■ Input for this task
"""
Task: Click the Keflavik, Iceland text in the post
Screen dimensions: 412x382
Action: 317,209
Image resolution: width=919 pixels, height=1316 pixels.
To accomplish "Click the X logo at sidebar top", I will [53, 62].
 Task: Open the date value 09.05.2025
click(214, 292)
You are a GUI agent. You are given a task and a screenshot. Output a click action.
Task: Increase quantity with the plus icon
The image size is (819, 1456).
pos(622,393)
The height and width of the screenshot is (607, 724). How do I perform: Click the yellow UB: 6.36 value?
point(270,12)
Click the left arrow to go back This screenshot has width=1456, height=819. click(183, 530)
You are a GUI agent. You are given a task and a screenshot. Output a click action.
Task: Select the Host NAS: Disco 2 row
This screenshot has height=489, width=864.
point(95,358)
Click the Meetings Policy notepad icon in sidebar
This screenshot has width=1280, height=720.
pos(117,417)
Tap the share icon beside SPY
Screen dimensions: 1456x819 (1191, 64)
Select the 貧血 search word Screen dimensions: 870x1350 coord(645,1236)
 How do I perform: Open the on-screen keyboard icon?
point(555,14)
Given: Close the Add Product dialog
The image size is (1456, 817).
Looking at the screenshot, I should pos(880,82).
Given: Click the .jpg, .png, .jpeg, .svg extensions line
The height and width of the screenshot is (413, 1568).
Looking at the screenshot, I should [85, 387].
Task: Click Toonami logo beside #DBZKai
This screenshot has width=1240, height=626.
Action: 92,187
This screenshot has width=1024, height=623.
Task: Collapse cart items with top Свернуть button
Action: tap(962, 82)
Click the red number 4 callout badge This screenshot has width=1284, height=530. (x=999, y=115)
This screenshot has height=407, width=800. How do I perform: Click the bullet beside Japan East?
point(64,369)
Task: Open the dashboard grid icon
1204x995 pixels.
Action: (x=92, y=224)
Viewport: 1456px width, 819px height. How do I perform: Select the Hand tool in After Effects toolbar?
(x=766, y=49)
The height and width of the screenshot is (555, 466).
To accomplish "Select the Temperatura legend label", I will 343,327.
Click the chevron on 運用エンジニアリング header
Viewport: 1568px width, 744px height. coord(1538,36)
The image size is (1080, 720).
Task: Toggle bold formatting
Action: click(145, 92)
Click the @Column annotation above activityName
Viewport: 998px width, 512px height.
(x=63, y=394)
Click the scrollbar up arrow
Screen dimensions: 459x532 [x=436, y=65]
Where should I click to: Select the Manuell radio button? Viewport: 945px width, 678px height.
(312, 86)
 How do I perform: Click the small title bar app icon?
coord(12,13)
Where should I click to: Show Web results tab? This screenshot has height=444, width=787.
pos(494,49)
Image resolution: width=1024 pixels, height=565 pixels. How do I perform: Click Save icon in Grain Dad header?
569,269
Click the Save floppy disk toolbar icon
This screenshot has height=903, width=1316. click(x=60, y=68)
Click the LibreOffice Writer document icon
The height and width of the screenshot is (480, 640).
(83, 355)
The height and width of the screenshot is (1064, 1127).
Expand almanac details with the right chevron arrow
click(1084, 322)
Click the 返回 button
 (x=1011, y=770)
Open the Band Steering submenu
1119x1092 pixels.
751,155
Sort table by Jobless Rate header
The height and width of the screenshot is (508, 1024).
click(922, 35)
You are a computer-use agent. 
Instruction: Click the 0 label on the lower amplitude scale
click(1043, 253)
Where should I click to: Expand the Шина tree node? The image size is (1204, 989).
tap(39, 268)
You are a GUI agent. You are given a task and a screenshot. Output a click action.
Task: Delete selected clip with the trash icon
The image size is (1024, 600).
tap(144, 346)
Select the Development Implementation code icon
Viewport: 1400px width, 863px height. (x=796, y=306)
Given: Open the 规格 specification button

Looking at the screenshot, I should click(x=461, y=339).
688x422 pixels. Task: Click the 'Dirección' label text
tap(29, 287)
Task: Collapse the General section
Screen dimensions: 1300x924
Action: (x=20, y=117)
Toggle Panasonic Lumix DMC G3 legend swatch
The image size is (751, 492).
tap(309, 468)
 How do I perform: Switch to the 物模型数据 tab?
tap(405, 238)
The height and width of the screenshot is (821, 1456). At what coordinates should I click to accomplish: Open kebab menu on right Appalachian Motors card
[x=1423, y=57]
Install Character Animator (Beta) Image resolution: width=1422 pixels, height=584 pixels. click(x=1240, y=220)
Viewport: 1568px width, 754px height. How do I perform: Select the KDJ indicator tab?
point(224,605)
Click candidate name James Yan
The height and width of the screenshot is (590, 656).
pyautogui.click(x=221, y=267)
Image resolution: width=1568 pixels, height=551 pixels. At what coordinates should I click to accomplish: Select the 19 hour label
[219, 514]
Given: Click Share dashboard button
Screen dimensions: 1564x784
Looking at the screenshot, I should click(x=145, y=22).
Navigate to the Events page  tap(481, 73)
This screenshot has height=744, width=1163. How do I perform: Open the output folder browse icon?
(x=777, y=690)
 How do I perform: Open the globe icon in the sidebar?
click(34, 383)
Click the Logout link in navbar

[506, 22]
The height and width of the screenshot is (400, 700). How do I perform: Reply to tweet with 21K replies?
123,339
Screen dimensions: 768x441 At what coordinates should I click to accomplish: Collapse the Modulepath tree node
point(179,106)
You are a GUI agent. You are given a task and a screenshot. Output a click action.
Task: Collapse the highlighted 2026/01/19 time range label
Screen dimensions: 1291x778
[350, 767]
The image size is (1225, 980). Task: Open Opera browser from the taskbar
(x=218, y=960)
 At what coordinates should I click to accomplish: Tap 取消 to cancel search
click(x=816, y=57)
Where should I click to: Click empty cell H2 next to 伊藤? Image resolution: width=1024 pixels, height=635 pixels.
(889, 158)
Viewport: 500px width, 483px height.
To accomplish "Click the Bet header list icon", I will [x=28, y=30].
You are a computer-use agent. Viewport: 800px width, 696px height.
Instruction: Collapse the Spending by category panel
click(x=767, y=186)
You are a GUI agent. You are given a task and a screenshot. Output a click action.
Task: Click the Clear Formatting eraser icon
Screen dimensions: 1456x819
"""
■ What the task requires
Reproduce the stretch from the line containing "688x422 pixels. Task: Click" through the line containing "click(x=816, y=57)", changing every "Collapse" to "Expand" and leaving all else unchanged.

■ Written solution
688x422 pixels. Task: Click the 'Dirección' label text
tap(29, 287)
Task: Expand the General section
Screen dimensions: 1300x924
Action: (x=20, y=117)
Toggle Panasonic Lumix DMC G3 legend swatch
The image size is (751, 492).
tap(309, 468)
 How do I perform: Switch to the 物模型数据 tab?
tap(405, 238)
The height and width of the screenshot is (821, 1456). At what coordinates should I click to accomplish: Open kebab menu on right Appalachian Motors card
[x=1423, y=57]
Install Character Animator (Beta) Image resolution: width=1422 pixels, height=584 pixels. click(x=1240, y=220)
Viewport: 1568px width, 754px height. How do I perform: Select the KDJ indicator tab?
point(224,605)
Click candidate name James Yan
The height and width of the screenshot is (590, 656).
pyautogui.click(x=221, y=267)
Image resolution: width=1568 pixels, height=551 pixels. At what coordinates should I click to accomplish: Select the 19 hour label
[219, 514]
Given: Click Share dashboard button
Screen dimensions: 1564x784
Looking at the screenshot, I should click(x=145, y=22).
Navigate to the Events page  tap(481, 73)
This screenshot has height=744, width=1163. How do I perform: Open the output folder browse icon?
(x=777, y=690)
 How do I perform: Open the globe icon in the sidebar?
click(34, 383)
Click the Logout link in navbar

[506, 22]
The height and width of the screenshot is (400, 700). How do I perform: Reply to tweet with 21K replies?
123,339
Screen dimensions: 768x441 At what coordinates should I click to accomplish: Expand the Modulepath tree node
point(179,106)
You are a GUI agent. You are given a task and a screenshot. Output a click action.
Task: Expand the highlighted 2026/01/19 time range label
Screen dimensions: 1291x778
[350, 767]
The image size is (1225, 980). Task: Open Opera browser from the taskbar
(x=218, y=960)
 At what coordinates should I click to accomplish: Tap 取消 to cancel search
click(x=816, y=57)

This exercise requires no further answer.